Es arbeiten ja nicht alle Erwerbstätigen in der Metall- und Elektroindustrie. Frauen tragen immer noch meist die Hauptlast bei Kindererziehung und Pflege. Sie bezahlen dafür beruflich oft einen hohen Preis. Gleichzeitig wollen immer mehr Männer mehr Zeit mit ihren Kindern verbringen. Deshalb brauchen wir ein Recht auf befristete Teilzeit. Das ist überfällig und steht nun – zumindest für Betriebe über 45 Beschäftigte – zum zweiten Mal in einem Koalitionsvertrag. Ich erwarte, dass Union und SPD es dieses Mal umsetzen. Wir werden darauf drängen!

Noch immer gibt es eine Entgeltlücke zwischen Männern und Frauen. Wie schließt sie sich?
In dem wir die Tarifbindung stärken. Wo es Tarifverträge gibt, ist die Lücke erfahrungsgemäß viel kleiner. Für den Rest gibt es unsere Entgeltchecks. Damit können Betriebe herausfinden, wo es bei ihnen Ungerechtigkeiten bei der Bezahlung von Frauen im Vergleich zu Männern gibt, und sie abstellen. Und seit Neuestem gibt es das Entgelttransparenzgesetz. Auch das können wir nutzen, um Lohndiskriminierung von Frauen aufzudecken und abzubauen.

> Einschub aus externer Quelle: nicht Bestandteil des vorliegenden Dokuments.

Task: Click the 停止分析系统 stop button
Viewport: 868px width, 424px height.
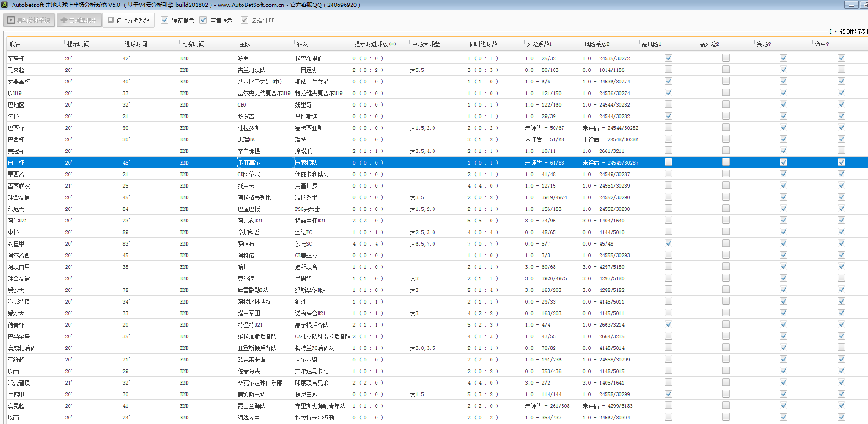Action: click(128, 20)
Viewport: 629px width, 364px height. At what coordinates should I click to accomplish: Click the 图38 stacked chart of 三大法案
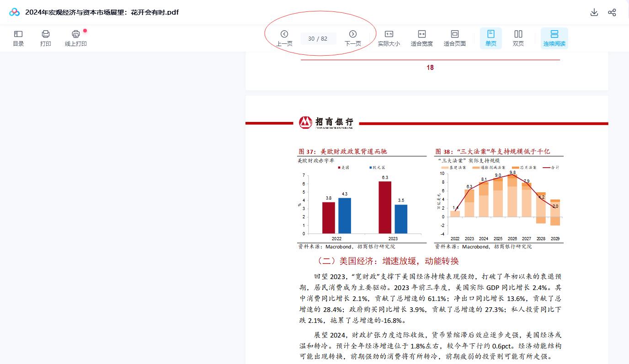499,203
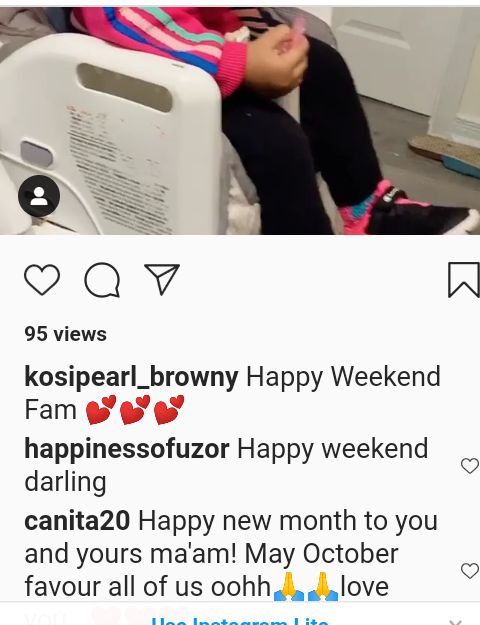The width and height of the screenshot is (480, 625).
Task: Save the post with the bookmark icon
Action: [x=464, y=280]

Die Zahl der Frauen in Führungspositionen steigt, aber langsam. Haben Frauen es immer noch schwerer, beruflich aufzusteigen?
Ja klar. Viele Unternehmen haben Frauenförderprogramme und gute Vorsätze, es fehlt aber an Konsequenz. Die meisten scheuen sich, verbindliche Maßnahmen wie Quoten oder echte Anreize für mehr Gleichstellung einzuführen. Wenn wir mehr Frauen als Schichtleiterin oder Meisterin hätten, dann wäre der Entgeltunterschied auch geringer. Es geht zum Glück auch anders. Bei Salzgitter Flachstahl zum Beispiel haben Betriebsrat und Geschäftsleitung einen Plan entwickelt, wie sich Frauen aus den unteren Entgeltgruppen weiterentwickeln können. Wir haben alle Frauen im Blick, von Un- und Angelernten bis zur Führungskraft.

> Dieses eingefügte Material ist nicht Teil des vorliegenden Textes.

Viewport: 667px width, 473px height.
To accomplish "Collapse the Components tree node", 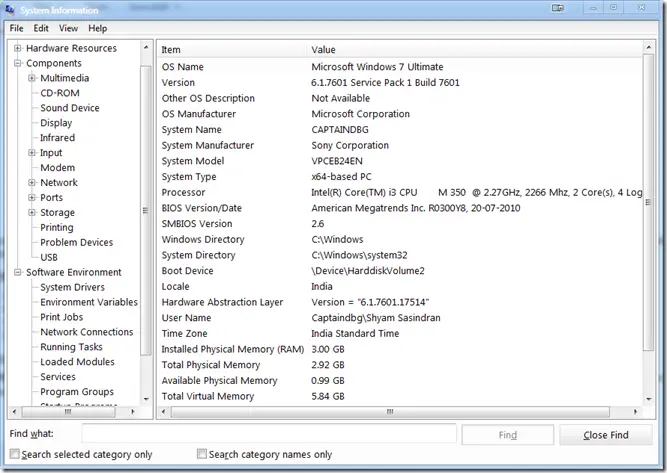I will (x=18, y=63).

Union und SPD wollen sachgrundlose Befristungen einschränken. Geht der Vorschlag weit genug?
Er ist zumindest ein Schritt in die richtige Richtung. Durch die Begrenzung auf 18 Monate kommen vor allem junge Menschen schneller in unbefristete Arbeit. Ebenso wichtig ist die Begrenzung von Kettenverträgen jedweder Art auf 5 Jahre. Das muss konsequent umgesetzt werden!

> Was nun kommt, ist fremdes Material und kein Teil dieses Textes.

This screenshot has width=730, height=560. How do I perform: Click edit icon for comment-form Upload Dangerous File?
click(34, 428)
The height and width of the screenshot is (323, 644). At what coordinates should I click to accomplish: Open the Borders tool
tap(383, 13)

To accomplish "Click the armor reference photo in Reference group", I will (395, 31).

Der digitale Umbruch in der Arbeitswelt verunsichert viele Beschäftigte. Welche Antworten braucht es von einer neuen Bundesregierung?
Sie muss die Mitbestimmung stärken und die Weichen für gute Bildung und lebenslanges Lernen richtig stellen. Wie sich die Digitalisierung für den Einzelnen auswirkt, wird in den Betrieben entschieden. Wir müssen als IG Metall erreichen, dass alle mitgenommen werden. Es geht dabei um Investitionsentscheidungen und eine systematische Analyse von Beschäftigungspotenzialen und Qualifikationsanforderungen. Außerdem müssen wir darauf achten, dass neue, digitale Geschäftsmodelle nicht außerhalb unseres Einflussbereichs entstehen.

In diesem Monat sprechen Betriebsrätinnen und Betriebsräte mit vielfältigen Aktionen Frauen im Betrieb an. Wie gut kommt das an?
Jedes Jahr beteiligen sich mehr Betriebe und entwickeln fantasievolle Ideen, wie wir Frauen für die Mitgliedschaft in unserer IG Metall begeistern können. Das klappt. Vor allem junge Frauen schließen sich uns an und engagieren sich. Auch in Betriebsräten, Jugend- und Auszubildendenvertretungen sowie unseren eigenen Gremien wird die IG Metall immer weiblicher. Feste Quoten befördern das.

Was erwarten Frauen heute von der IG Metall?
Das Gleiche wie die Männer: Setzt Euch für gute und faire Arbeitsbedingungen ein!

Vor allem junge Frauen zieht es zur IG Metall. Was macht die Gewerkschaft für sie interessant?
Die vielen tollen Kolleginnen und Kollegen, die in den Betrieben Tag für Tag füreinander einstehen!